Background. The roles of arachidonic acid (AA) metabolites in hypoxia-induced pulmonary vasoconstriction (HPV), a critical physiological mechanism that prevents ventilation/perfusion mismatch, are still incompletely understood. Methods. Pulmonary arterial pressure was measured in ventilated/perfused rat lungs. Isometric tones of rat intralobar pulmonary arteries were also measured, using a myograph. Results. Hypoxia (Po-2, 3%)-induced pulmonary arterial pressure increases (Delta PAP(hypox)) were stable with blood-mixed perfusate, but decayed spontaneously. Delta PAP(hypox) was inhibited by 29%, 16%, and 28% by the thromboxane A(2) (TXA(2)) antagonist SQ-29548, the 5-lipoxygenase inhibitor, MK886, and the leukotriene D-4 antagonist, LY-171883, respectively. The prostacyclin synthase inhibitor tranylcypromine augmented Delta PAP(hypox) by 5%, whereas inhibition of cytochrome P450 did not affect Delta PAP(hypox). Consistently, the TXA(2) analogue U46619 increased Delta PAP(hypox) whereas prostacyclin abolished Delta PAP(hypox). However, leukotriene D-4 had no direct effect on Delta PAP(hypox). In the isolated pulmonary arteries, pretreatment with U46619 was essential to demonstrate hypoxia-induced contraction. Conclusions.
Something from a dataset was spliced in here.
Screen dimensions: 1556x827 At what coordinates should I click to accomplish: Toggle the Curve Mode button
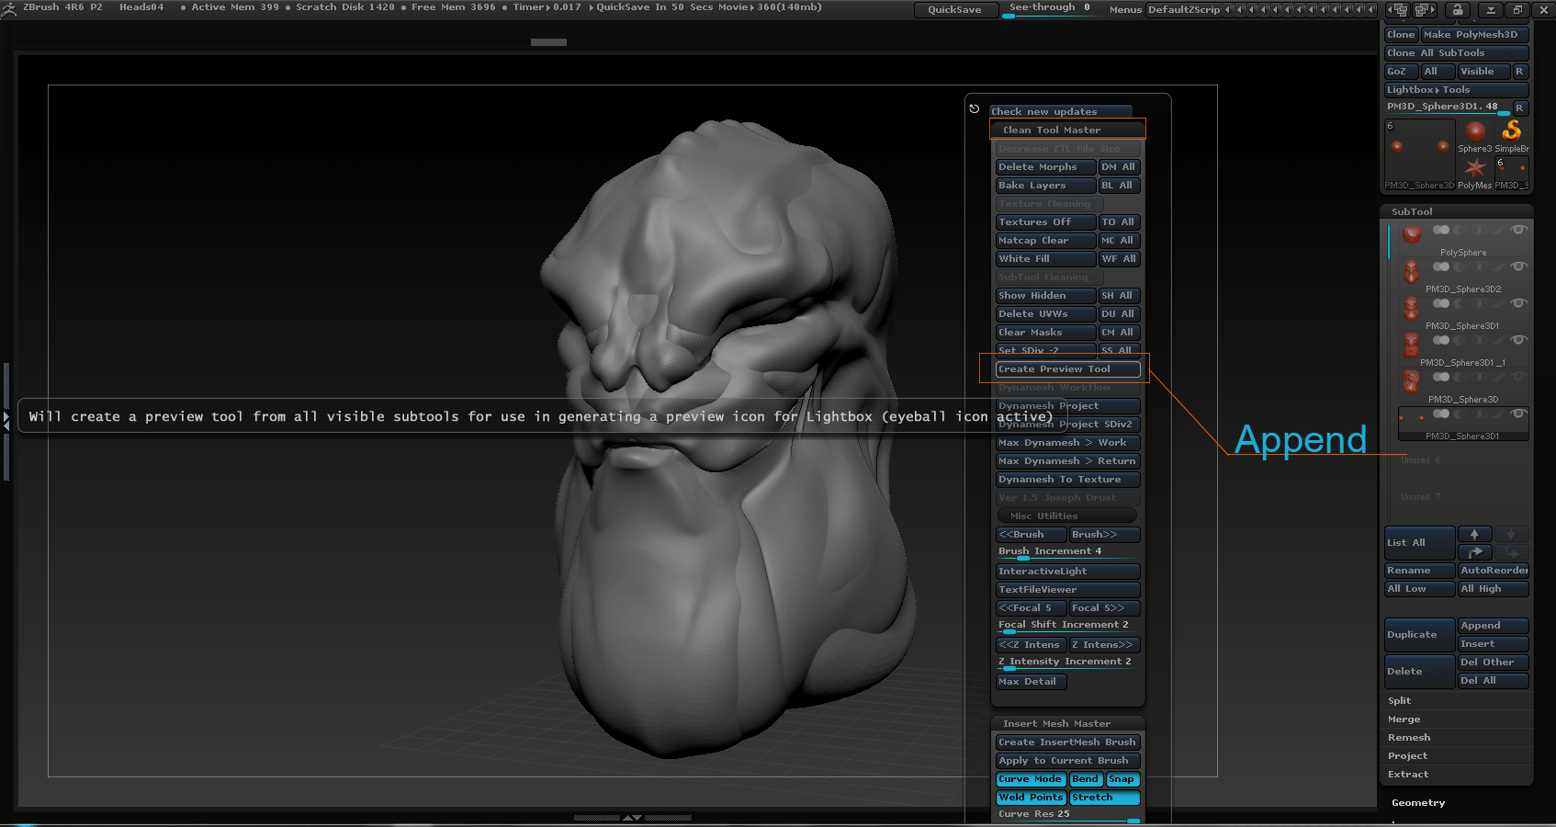point(1030,779)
The above results suggest that TXA(2) and cysteinyl leukotrienes, other than leukotriene D-4, are endogenous factors that facilitate HPV in rats. The indispensable role of TXA(2)-induced pretone in the HPV of isolated pulmonary arteries indicates that the signal from thromboxane receptors might be a critical component of oxygen sensation mechanisms.